Multinode NLP Training with PyTorch NGC Container

Setup

1. Container image

Build from a Dockerfile and push to Docker Hub

Dockerfile sample: https://github.com/tlkh/pytorch-ngc-multinode-nlp/blob/main/Dockerfile

This Dockerfile uses a PyTorch NGC image as a base, and then:

Install Open MPI
Configure SSH
Install Horovod (optional)
Install deepspeed (required)
Install HuggingFace transformers library (and some other optional extras)

Use singularity pull to pull Docker container and convert to Singularity image

2. PBS Script

Setup resource request
Set up environment variables MASTER_ADDR and PATH (required for PyTorch to function correctly in some environments when the user is remapped inside the container)
Choose Singularity image image
mpirun command with required parameters

Reference for mpirun:

mpirun \ 
   -n NUM_OF_GPU --hostfile $PBS_NODEFILE \
   --mca pml ob1 --mca btl tcp,self,vader
   --mca btl_tcp_if_include bond0 \
   --mca btl_openib_warn_default_gid_prefix 0 \
   -bind-to none -map-by slot \
   -x NCCL_IB_GID_INDEX=3 \
   -x NCCL_CHECKS_DISABLE=1 -x NCCL_IB_DISABLE=0 \
   -x NCCL_IB_HCA=mlx5_bond_0 -x NCCL_IB_CUDA_SUPPORT=1 \
   /app/singularity/3.5.3/bin/singularity exec --nv $image \
   python SCRIPT.py

PBS script sample: https://github.com/tlkh/pytorch-ngc-multinode-nlp/blob/main/nlp.qsub

NLP Training Script

HuggingFace training

For example, see: https://github.com/tlkh/pytorch-ngc-multinode-nlp/blob/main/nlptest.py for NLP training (text classification) with HuggingFace library.

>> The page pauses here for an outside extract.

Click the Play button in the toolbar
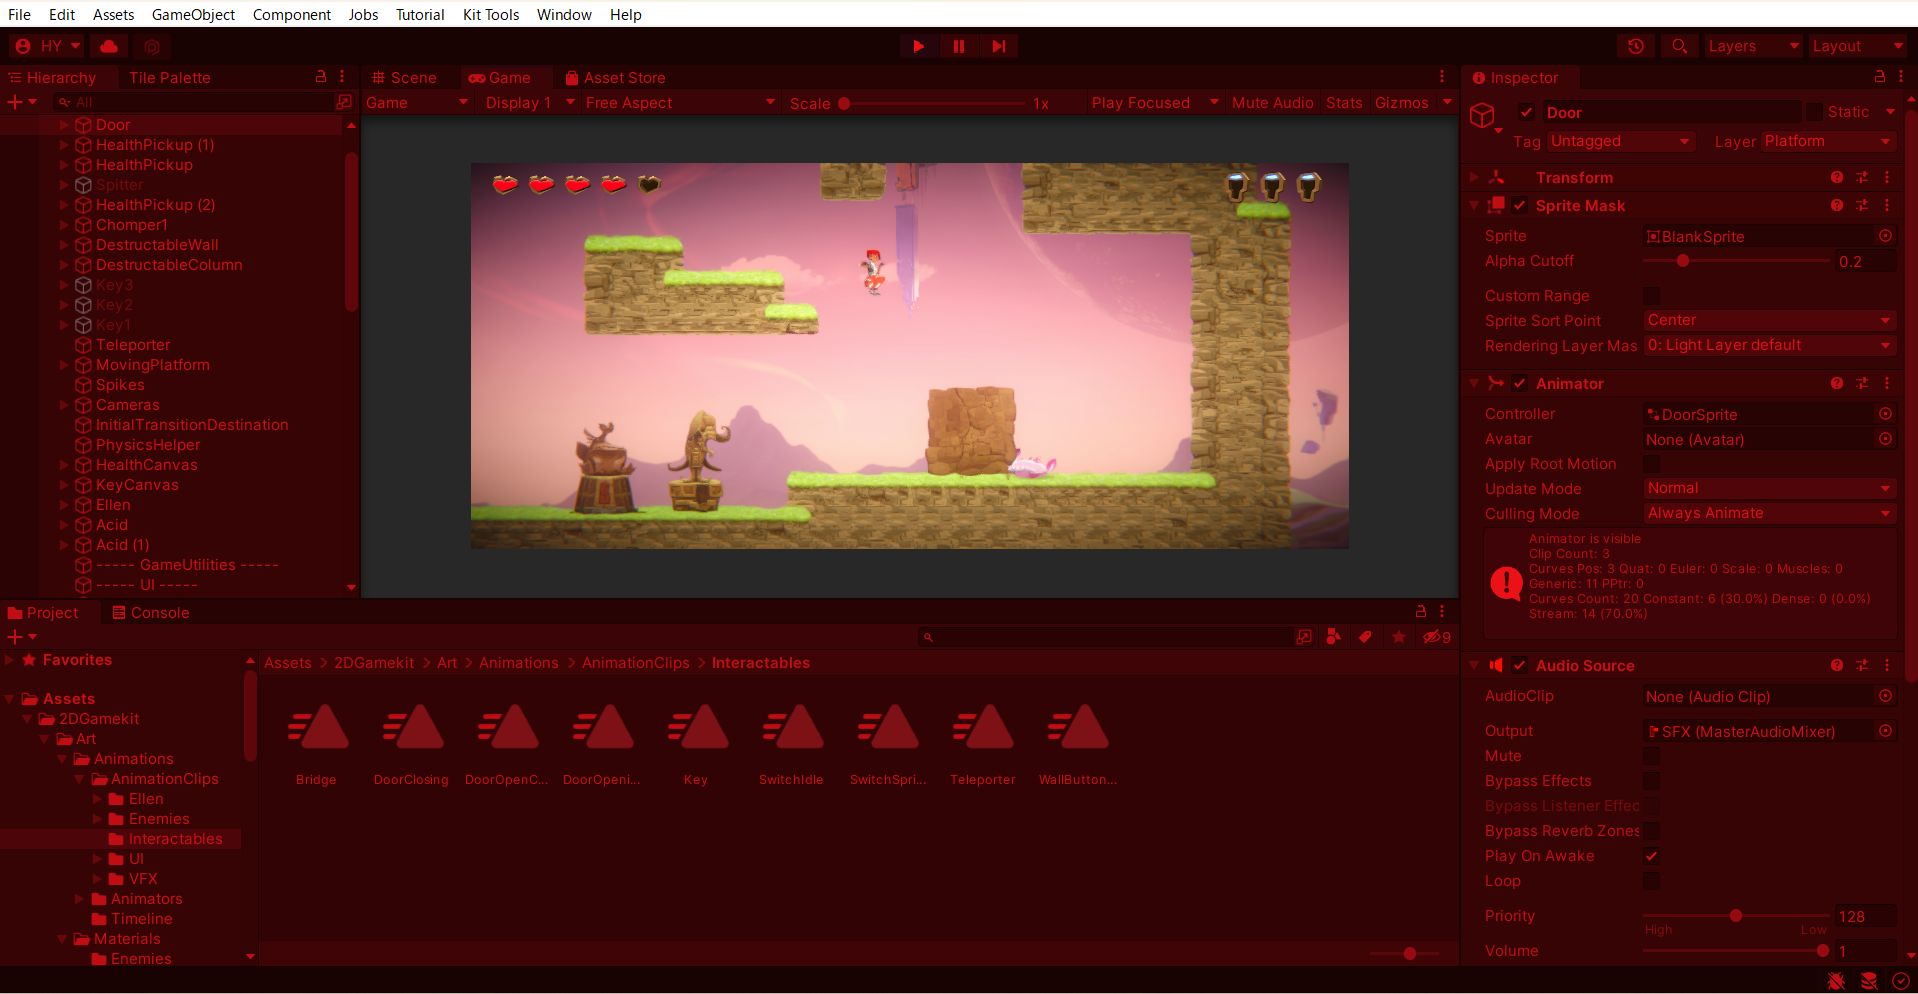Image resolution: width=1918 pixels, height=994 pixels. (x=918, y=46)
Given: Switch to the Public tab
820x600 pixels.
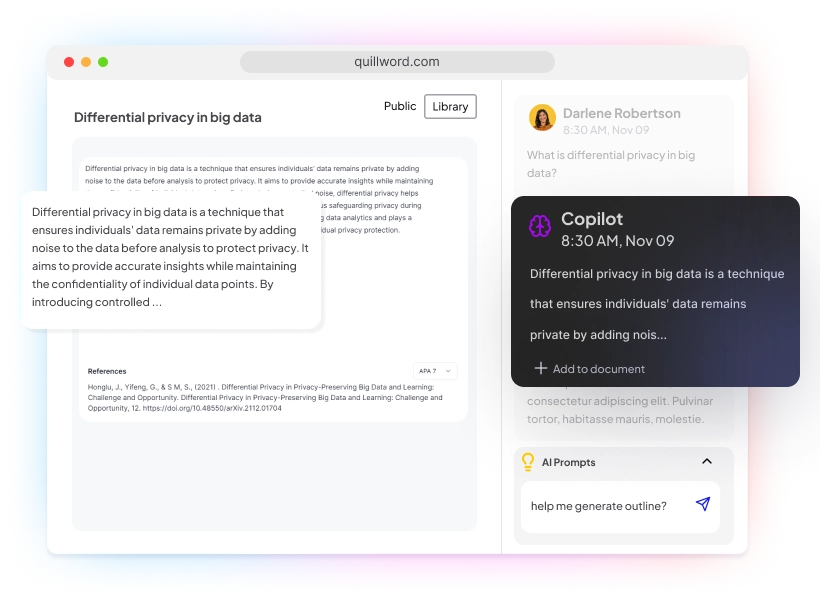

When using HuggingFace's Trainer class, you do not need to specify additional arguments to enable multi-GPU or multi-node training.

Note that for convenience, the script will download the dataset and model weights run it is first run. If you are testing this, please run it as a single GPU job first to download the dataset and model weights.

Note: Horovod is not used here.